Breathing Room: Hong Kong’s Last Pink Dolphins
Why We Recommend it
Breathing Room – a documentary selected for Young Talents Award at the Innsbruck Nature Film Festival 2018 revealing the latest findings about Chinese white dolphins – will be screened as a part of Hong Kong Dolphin Conservation Society’s Science Festival.
Directed by young Hong Kong documentary filmmaker Daphne Wong, the 30-minute documentary sheds light on the plight of the Chinese White Dolphin in Hong Kong. It features the research and conservation work that is being done to conserve them, and discusses the implications of habitat loss due to continuous coastal developments for these iconic pink porpoises.

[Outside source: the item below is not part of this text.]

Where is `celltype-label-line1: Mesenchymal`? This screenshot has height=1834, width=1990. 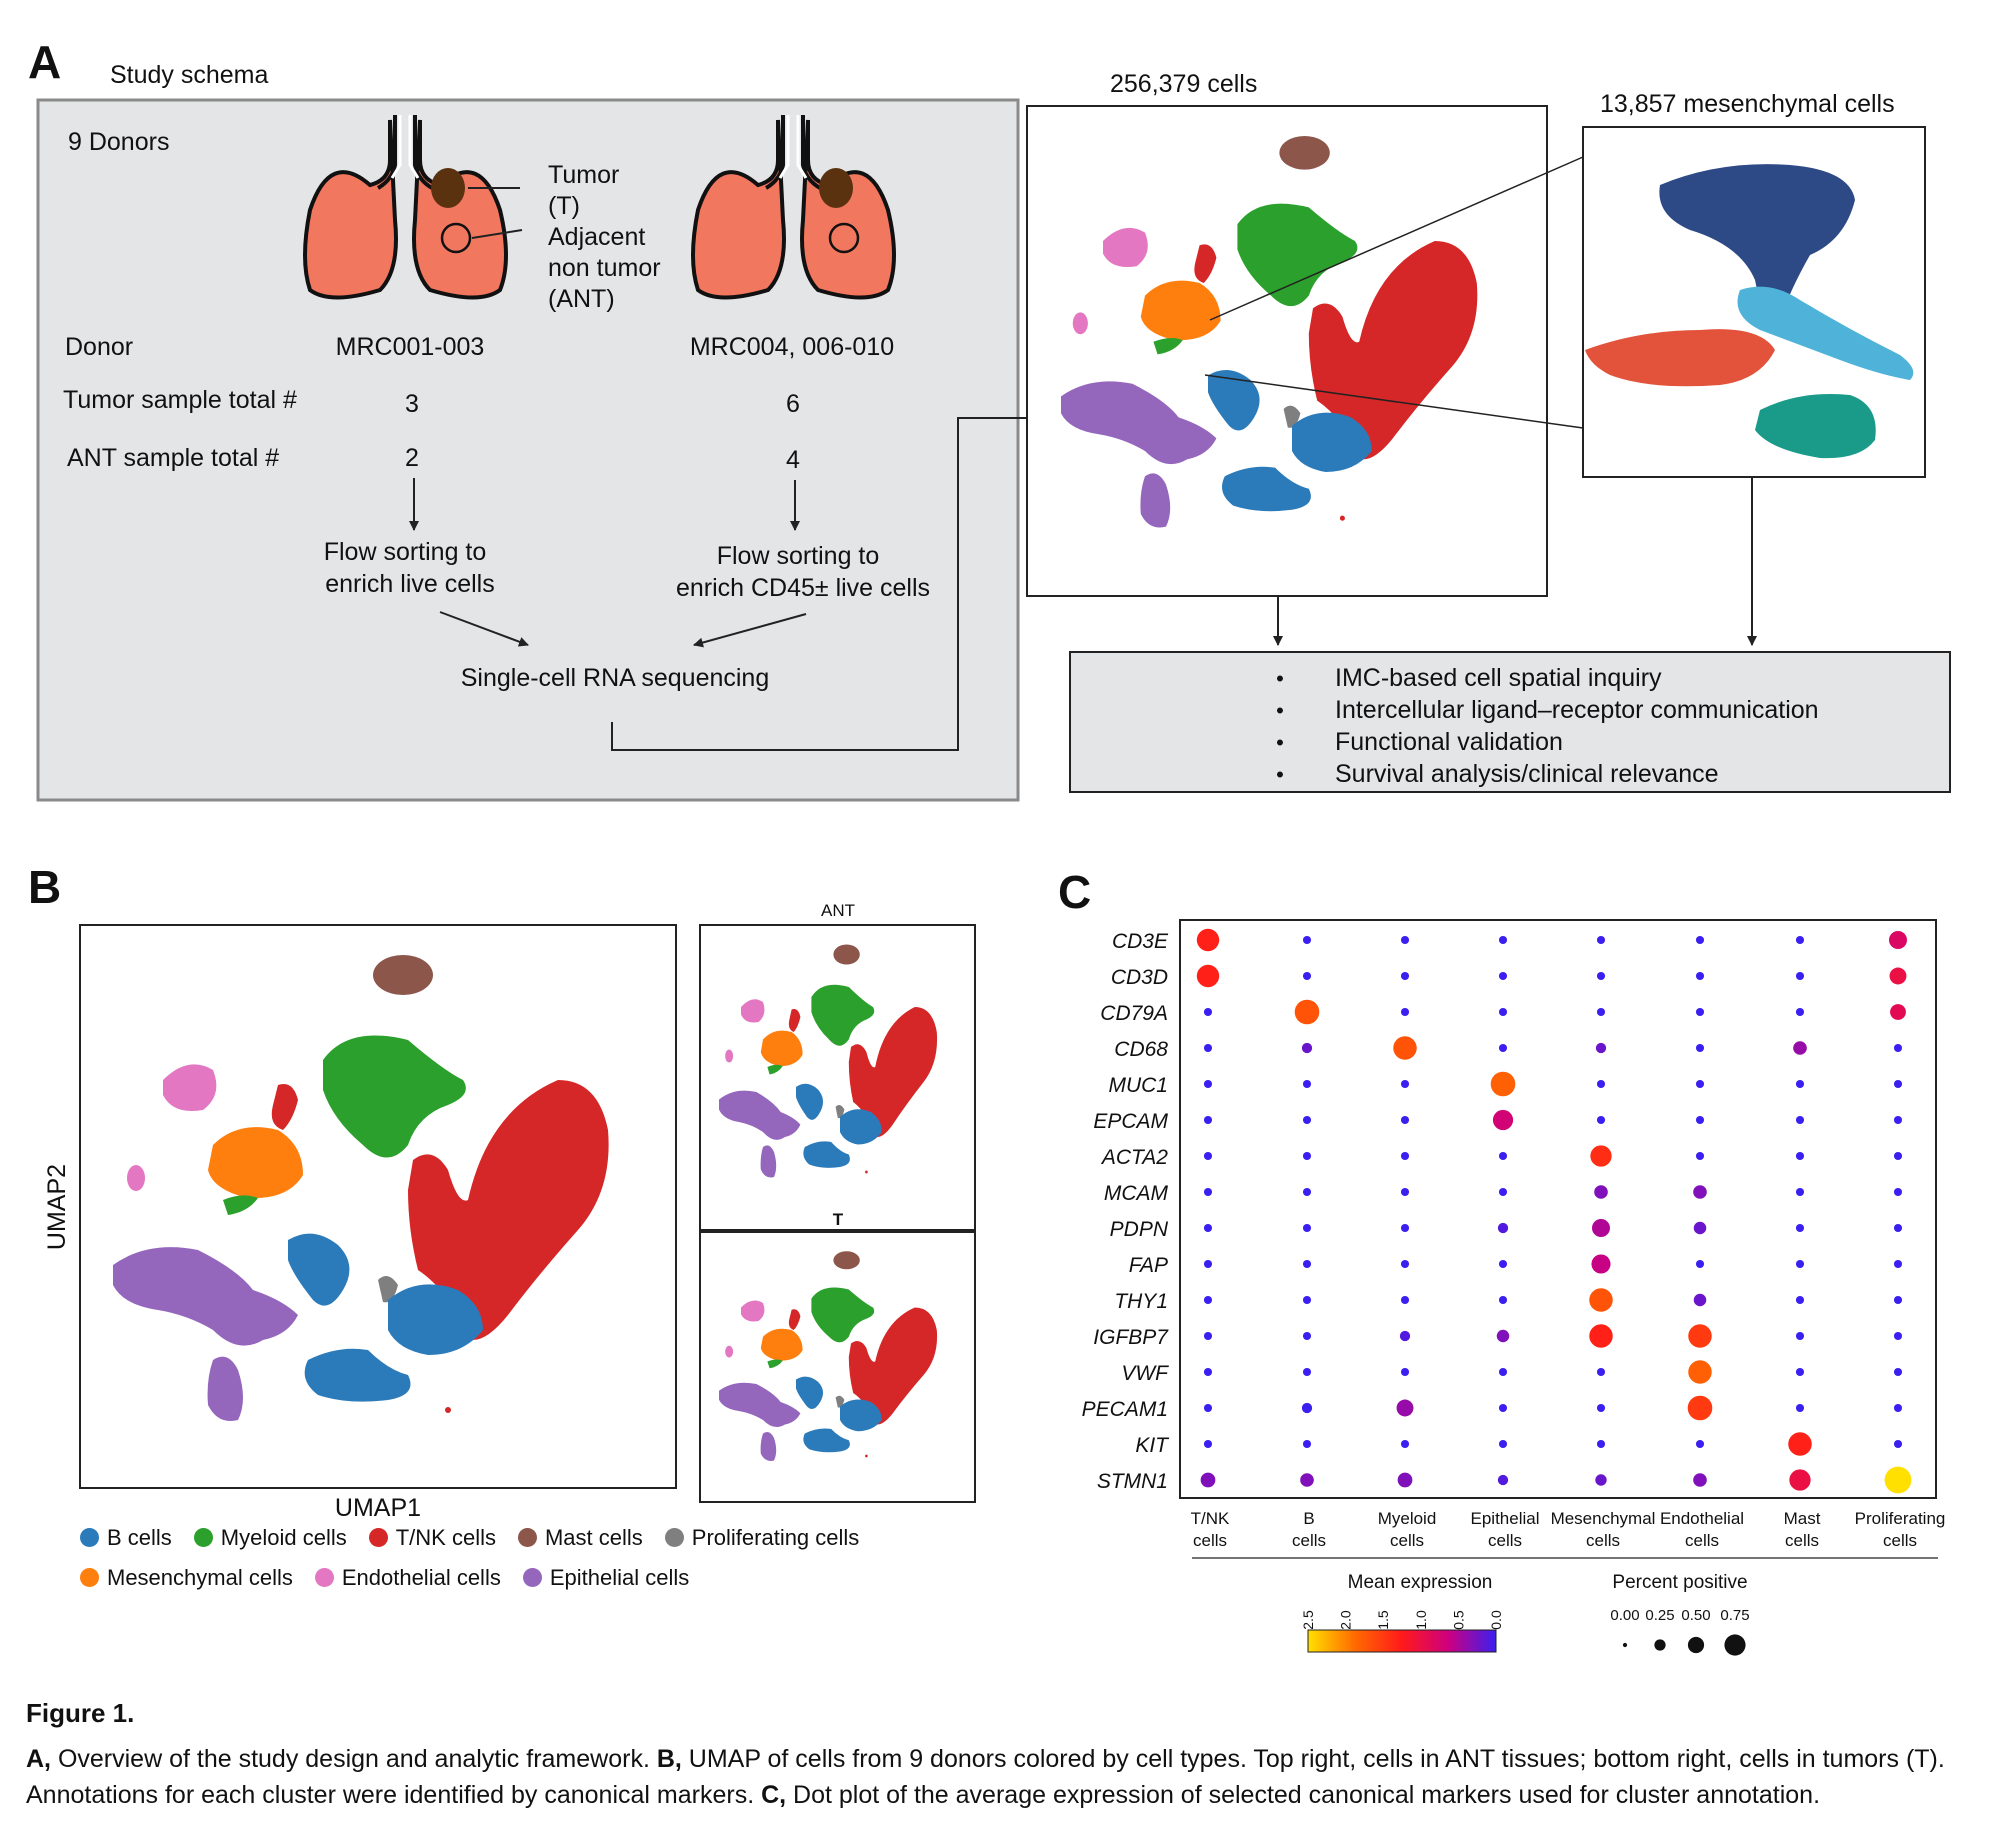
celltype-label-line1: Mesenchymal is located at coordinates (1604, 1518).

The Chinese White Dolphin (Sousa chinensis) has been living in the waters of Hong Kong for hundreds of years. The dolphin, which is in fact pink in appearance, is nicknamed ‘Panda of the Sea’, due to its rarity and friendliness. Despite being chosen as the handover mascot in 1997 when Britain returned the region to China, the Chinese White Dolphin’s fate is not auspicious at all. Their numbers have plunged 75% since 2003, and the species was recently uplisted to the ‘Vulnerable’ status in the IUCN Red List. They are facing multiple threats, including habitat loss due to coastal development, water pollution, and danger of collision with vessels.
The screening is companioned by a conversation with a line-up of ecological experts, including Taison Cheng, President of Hong Kong Dolphin Conservation Society, as well as Dickson Wong, one of the HKWildlife.net moderators.
Please note that the Cantonese documentary will be supplemented with English subtitles. Registration is required for the free event.